RECORDS FOR PROCESSING below:

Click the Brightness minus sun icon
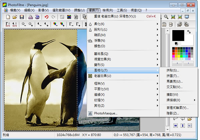Viewport: 200px width, 140px height. 24,24
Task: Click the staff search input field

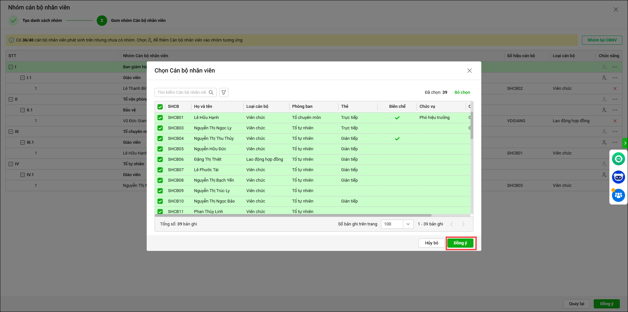Action: (x=181, y=92)
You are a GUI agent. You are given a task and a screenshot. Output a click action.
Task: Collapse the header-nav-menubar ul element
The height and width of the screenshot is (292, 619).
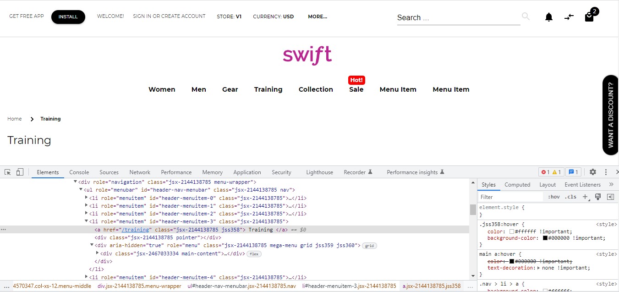tap(80, 190)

End of RECORDS FOR PROCESSING.

§ WORK TO BE COMPLETED
Your reply should hold every line above exactly as written and none of the pictures.

§ RESULT FOR THIS TASK
Click the Brightness minus sun icon
Viewport: 200px width, 140px height. 24,24
Task: Click the staff search input field

Action: (x=181, y=92)
You are a GUI agent. You are given a task and a screenshot. Output a click action.
Task: Collapse the header-nav-menubar ul element
The height and width of the screenshot is (292, 619).
tap(80, 190)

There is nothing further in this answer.